Gateherald

Docs

Troubleshooting

This guide covers common issues and solutions for Gateherald development and production deployments.

Common Issues


Startup Issues

App Won't Start: "FRONTEND_ONLY_API enabled but ADMIN_PROXY_SHARED_SECRET is blank"

Problem: Server fails to start with validation error when FRONTEND_ONLY_API=true but no proxy secret is configured.

Root Cause: When the frontend-only API mode is enabled, all direct API requests must be authenticated via a proxy header. Without a shared secret, there's no way to validate these headers.

Solution:

  1. If using a reverse proxy: Set ADMIN_PROXY_SHARED_SECRET to a strong random value in .env.production:

    FRONTEND_ONLY_API=true
    ADMIN_PROXY_SHARED_SECRET=your-long-random-secret-here
    

    The proxy must inject the X-Gateherald-Proxy-Secret header with this exact value.

  2. If not using a proxy: Disable frontend-only mode:

    FRONTEND_ONLY_API=false
    ADMIN_API_TOKEN=your-static-token-for-direct-api-clients
    
  3. For local development: Use the .env.development defaults (frontend-only disabled).


App Won't Start: Routes validation failed

Problem: Server fails to start with "'TemplateDriver' validation failed" or similar template/route errors.

Root Cause: A route config references a template or field mapping that doesn't exist or is invalid. This is caught at startup to prevent silently broken routes.

Solution:

  1. Check the specific validation error message in the console output.
  2. Access the app database (SQLite):
    sqlite3 gateherald.db
    SELECT id, name, template_id FROM route_configs;
    SELECT id, name FROM templates;
    
  3. For each route, verify:
    • The referenced template_id exists in the templates table
    • Field mappings reference actual template fields
  4. Use the browser UI (/ui/config-builder) to update or delete invalid routes.
  5. Restart the app.

Port Already in Use

Problem: Error: listen EADDRINUSE: address already in use :::3000

Solution:

  1. Check what's using the port:

    # Windows
    netstat -ano | findstr :3000
    taskkill /PID <PID> /F
    
    # Linux/macOS
    lsof -i :3000
    kill -9 <PID>
    
  2. Or change the port in .env.development:

    PORT=3001
    

Missing Environment Variables

Problem: Warnings or errors about undefined environment variables.

Root Cause: .env.development or .env.production file is missing or incomplete.

Solution:

  1. Ensure the correct .env file exists:

    # For development
    ls .env.development
    
    # For production
    ls .env.production
    
  2. If missing, copy the template from .env.development and update for your environment.
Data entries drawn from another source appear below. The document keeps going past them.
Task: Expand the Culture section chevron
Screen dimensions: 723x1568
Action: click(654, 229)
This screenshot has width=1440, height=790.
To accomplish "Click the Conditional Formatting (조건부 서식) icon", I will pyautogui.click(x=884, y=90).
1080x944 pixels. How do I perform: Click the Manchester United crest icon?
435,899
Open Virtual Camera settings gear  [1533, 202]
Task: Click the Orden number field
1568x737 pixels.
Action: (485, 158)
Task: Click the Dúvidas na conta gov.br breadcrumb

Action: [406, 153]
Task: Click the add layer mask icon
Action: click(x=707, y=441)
  3. Essential variables for all environments:

    NODE_ENV=development        # or production
    PORT=3000
    SERVE_UI=true
    
  4. If using frontend UI, also set:

    FRONTEND_AUTH_ENABLED=true
    FRONTEND_AUTH_USERNAME=gateadmin
    FRONTEND_AUTH_PASSWORD=strong-password-here
    FRONTEND_AUTH_SESSION_SECRET=long-random-string
    

Database Issues

Database Migration Failed

Problem: npm run db:migrate fails with SQL errors.

Root Cause: Database schema is corrupted, or you're trying to migrate a database created by a different version of Gateherald.

Solution:

For development (data loss is OK):

# Reset the database completely
npm run db:reset

# Re-run migrations
npm run db:migrate

# Seed sample data
npm run db:seed

For production (preserve data):

  1. Backup your database:

    cp gateherald.db gateherald.db.backup
    
  2. Review the migration file in migrations/ to understand what's failing.

  3. If the migration has a bug, fix it in the migration file and re-run:

    npm run db:migrate
    
  4. If the database schema is too corrupted, consider:

    • Restoring from a recent backup
    • Using sqlite3 CLI to inspect and fix schema manually
    • Contact maintainers if the issue persists

Accidentally Ran npm run db:reset in Production

Problem: All data (routes, templates, logs) has been deleted.

Severity: CRITICAL - Data loss has occurred.

Recovery:

  1. Immediately stop the application to prevent further writes.
  2. Restore from your most recent backup:
    cp gateherald.db.backup gateherald.db
    
  3. Verify data is intact by checking row counts in SQLite.
  4. Restart the application.

Prevention:

  • Run db:reset NEVER in production.
  • Use a CI/CD pipeline that prevents running destructive commands on production databases.
  • Require manual database migrations with review steps.
  • Keep automated backups (e.g., nightly).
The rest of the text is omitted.